There are two new translations this month. For the first time, we have a translation in Ghanaian Pidgin English: a summary article about the Khalili Collection of Hajj and the Arts of Pilgrimage. We also have a second article in Western Punjabi: an overview of the Khalili Collections. There are now overviews of the Khalili Collections in five different Wikipedia languages. Ghanaian Pidgin English Wikipedia has just 4,607 articles, so it has acquired an article about a Khalili Collection before articles about the Metropolitan Museum of Art, Topkapı Palace, or Bibliothèque nationale de France!
As I was writing this report, a volunteer started translating the Anis al-Hujjaj article into Hausa, the 21st Wikipedia language reached by this project. I will update on this in the March report.
Among the new articles that use Khalili Collections images, there are Western Punjabi articles about the Blue Quran and the Codex Parisino-Petropolitanus, an article about the Futuh al-Haramayn in Ghanaian Pidgin, and a Kiswah article in Tamil, which translates some of the text about textiles that I added to English Wikipedia's article.
The Wikimania conference is in Paris this year. I am involved in two proposed sessions: a short talk about the Interfaith Explorers reuse and review of Wikipedia text, and a workshop about how the Wikimedia movement can work with international organisations.

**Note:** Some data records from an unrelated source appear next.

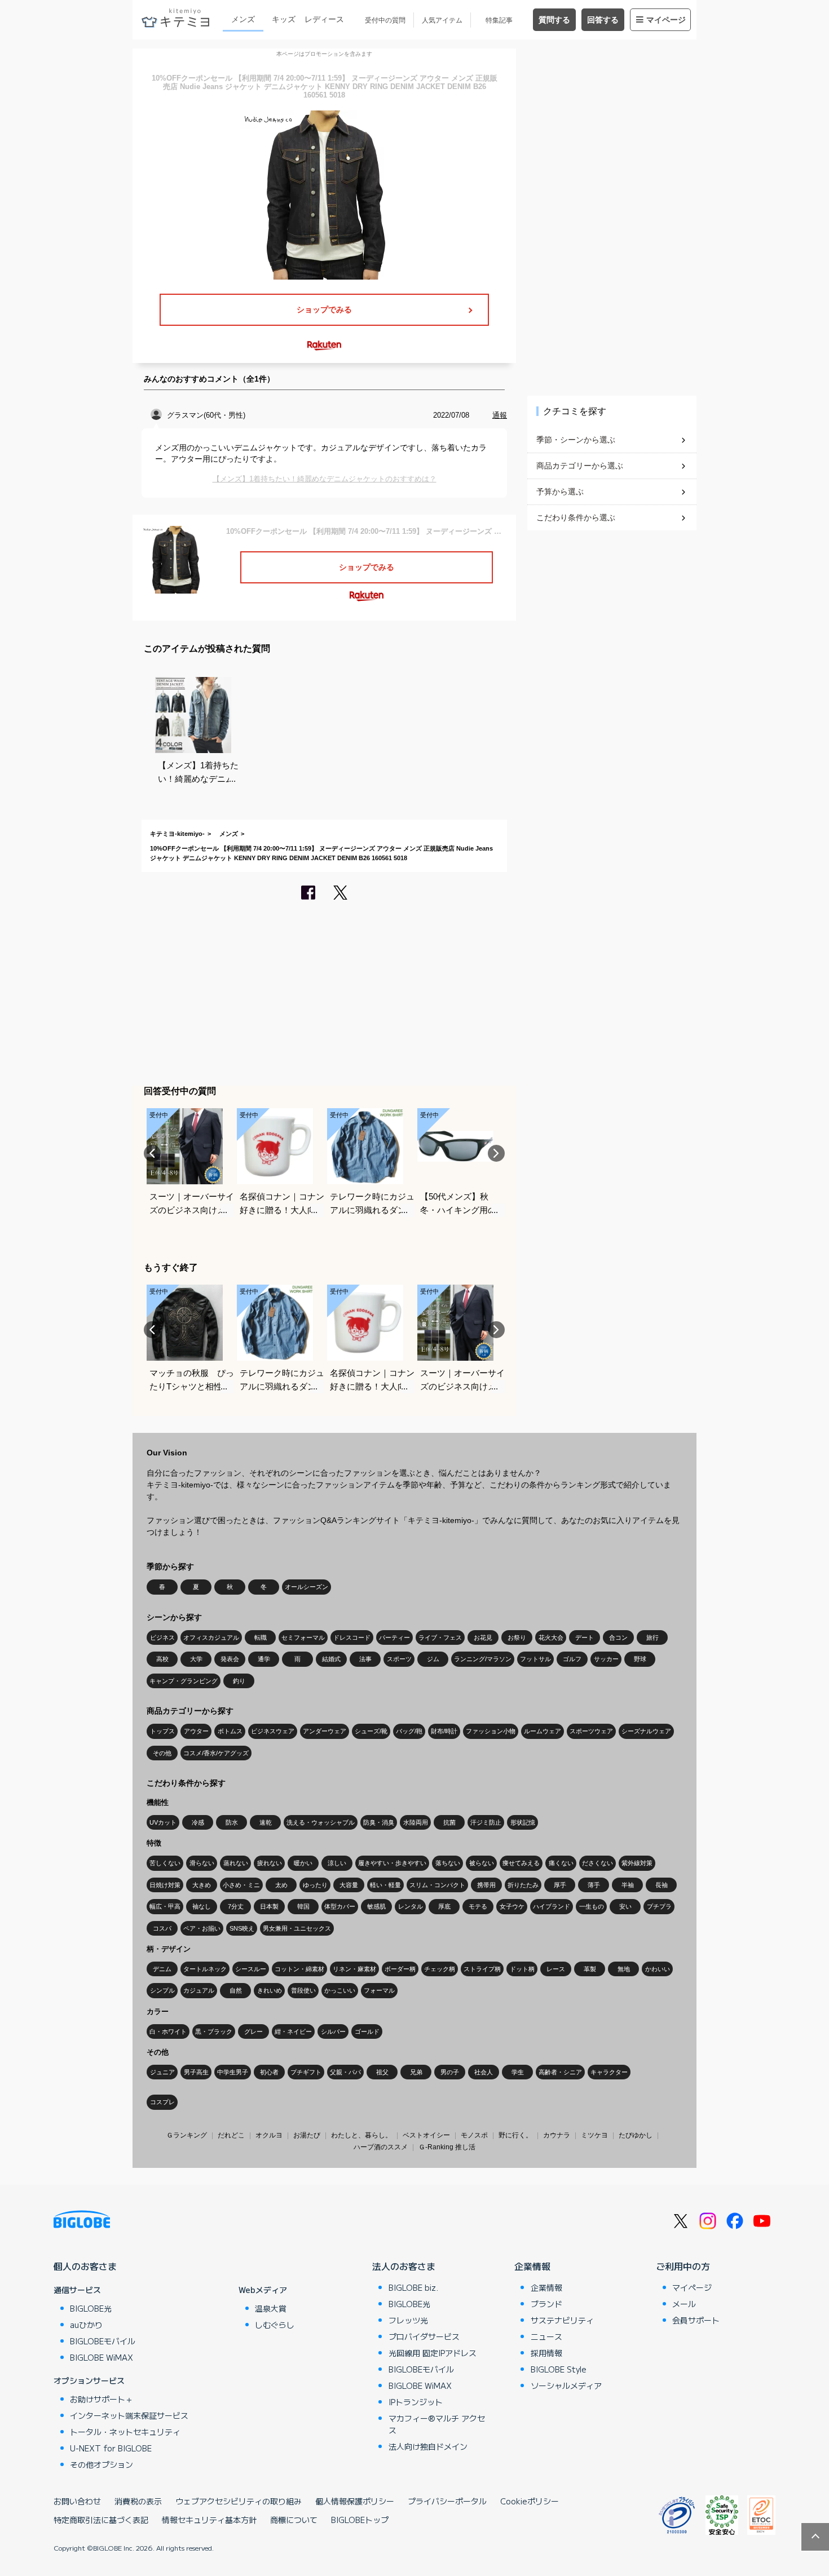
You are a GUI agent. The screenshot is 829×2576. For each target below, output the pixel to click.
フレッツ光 (408, 2320)
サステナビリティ (562, 2320)
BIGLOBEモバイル (102, 2341)
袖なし (201, 1906)
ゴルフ (572, 1659)
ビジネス (162, 1637)
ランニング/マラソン (482, 1659)
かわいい (657, 1969)
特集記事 (499, 20)
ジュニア (162, 2072)
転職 (260, 1637)
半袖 (627, 1885)
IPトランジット (416, 2401)
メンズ (243, 19)
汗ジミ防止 (485, 1822)
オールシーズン (306, 1586)
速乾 (265, 1822)
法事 (365, 1659)
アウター (196, 1731)
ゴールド (367, 2031)
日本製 (269, 1906)
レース (555, 1969)
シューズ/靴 (371, 1731)
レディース (324, 19)
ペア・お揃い (202, 1928)
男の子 (449, 2072)
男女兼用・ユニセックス (297, 1928)
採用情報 (546, 2352)
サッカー (606, 1659)
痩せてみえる (521, 1863)
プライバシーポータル (447, 2501)
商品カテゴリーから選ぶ (579, 465)
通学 (264, 1659)
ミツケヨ (594, 2135)
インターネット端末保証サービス (129, 2415)
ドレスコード (352, 1637)
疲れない (269, 1863)
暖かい (303, 1863)
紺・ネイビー (293, 2031)
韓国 (303, 1906)
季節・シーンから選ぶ (575, 439)
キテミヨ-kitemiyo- (177, 833)
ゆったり (315, 1885)
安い (625, 1906)
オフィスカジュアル (211, 1637)
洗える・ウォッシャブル (320, 1822)
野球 (640, 1659)
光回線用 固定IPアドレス (433, 2352)
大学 (196, 1659)
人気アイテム (442, 20)
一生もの (591, 1906)
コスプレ (162, 2102)
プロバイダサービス (424, 2336)
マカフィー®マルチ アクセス (437, 2424)
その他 (162, 1753)
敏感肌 (376, 1906)
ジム (433, 1659)
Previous (152, 1153)
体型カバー (339, 1906)
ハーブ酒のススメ (381, 2147)
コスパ (162, 1928)
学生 (517, 2072)
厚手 (560, 1885)
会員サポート (696, 2320)
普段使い (303, 1990)
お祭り (517, 1637)
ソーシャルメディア (566, 2385)
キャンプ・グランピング (183, 1681)
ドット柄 (522, 1969)
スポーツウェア (591, 1731)
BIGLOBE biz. (413, 2287)
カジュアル (198, 1990)
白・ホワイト (168, 2031)
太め (281, 1885)
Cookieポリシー (529, 2501)
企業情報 (532, 2266)
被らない (481, 1863)
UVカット (163, 1822)
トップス (162, 1731)
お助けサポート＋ (101, 2399)
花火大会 (551, 1637)
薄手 (594, 1885)
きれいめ (269, 1990)
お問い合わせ (77, 2501)
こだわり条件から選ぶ (575, 517)
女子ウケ (512, 1906)
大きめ (201, 1885)
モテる (478, 1906)
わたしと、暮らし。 (361, 2135)
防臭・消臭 (378, 1822)
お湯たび (306, 2135)
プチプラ (659, 1906)
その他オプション (101, 2464)
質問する (554, 19)
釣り (239, 1681)
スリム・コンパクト (437, 1885)
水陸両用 (415, 1822)
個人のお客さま (85, 2266)
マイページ (666, 19)
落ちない (447, 1863)
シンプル (162, 1990)
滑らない (201, 1863)
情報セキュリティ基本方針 (209, 2519)
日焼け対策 (164, 1885)
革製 (590, 1969)
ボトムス (230, 1731)
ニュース (546, 2336)
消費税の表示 (138, 2501)
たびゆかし (635, 2135)
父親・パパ (345, 2072)
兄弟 (416, 2072)
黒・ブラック (213, 2031)
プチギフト (305, 2072)
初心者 (269, 2072)
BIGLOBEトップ (360, 2519)
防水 (232, 1822)
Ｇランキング (186, 2135)
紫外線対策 (636, 1863)
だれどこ (231, 2135)
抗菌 (449, 1822)
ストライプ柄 (482, 1969)
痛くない (561, 1863)
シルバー (333, 2031)
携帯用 (486, 1885)
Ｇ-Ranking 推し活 (446, 2147)
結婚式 (331, 1659)
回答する (603, 19)
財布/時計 (444, 1731)
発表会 (230, 1659)
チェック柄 (439, 1969)
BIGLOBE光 (91, 2308)
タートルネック (205, 1969)
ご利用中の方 (683, 2266)
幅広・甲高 (164, 1906)
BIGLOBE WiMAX (101, 2357)
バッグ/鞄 (409, 1731)
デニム (162, 1969)
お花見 (483, 1637)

I am still working through Cambridge University Library (CUL)'s Cario Geniza manuscripts, adding those that are known to be written by Maimonides himself. This month I added eight more manuscripts to Wikidata, plus a representation of the Lewis-Gibson Collection. I also identified places in Wikipedia which could mention the Cambridge manuscripts, and am in touch with the team at CUL about how to proceed. In the course of looking at the manuscripts, I found a public-domain image on Commons that a volunteer had uploaded without giving proper credit to CUL, but is being used across many different Wikipedia articles. This one image is getting about a million views per year. I added the proper credit and link back to the CUL website.
I gave a training session on contributing to Wikidata, not on Khalili Foundation paid time, but used it as a chance to improve Wikidata's cultural diversity. I invited participants to add knowledge about anything they are interested in, but as a suggestion showed them some African and Asian masterpieces from the list in the appendix of the Ahmed & Poulter 2022 paper. As a result, the group created Wikidata entries for Greek Landscape, Female Militia in the Sea, La Terre, Maasai Steppe Ascending—Convective Displacement, The Whirling Dervishes, and Tutu.
Back in January I had a meeting with Shani Evenstein Sigalov who, as well as part of the Board of the Wikimedia Foundation, is involved in two research projects around the use of Wikidata for cultural data. We are going to follow up with a meeting in March about how the experience of the Khalili Collections can help inform faster, AI-assisted workflows for adding cultural collections to Wikidata. I am one of many Wikimedians In Residence being interviewed for the project.
Most work this month has been on finishing up the first phase of the Memory of the World project, for which there is a separate report.
The stats server reports 3,772,693 image views for February.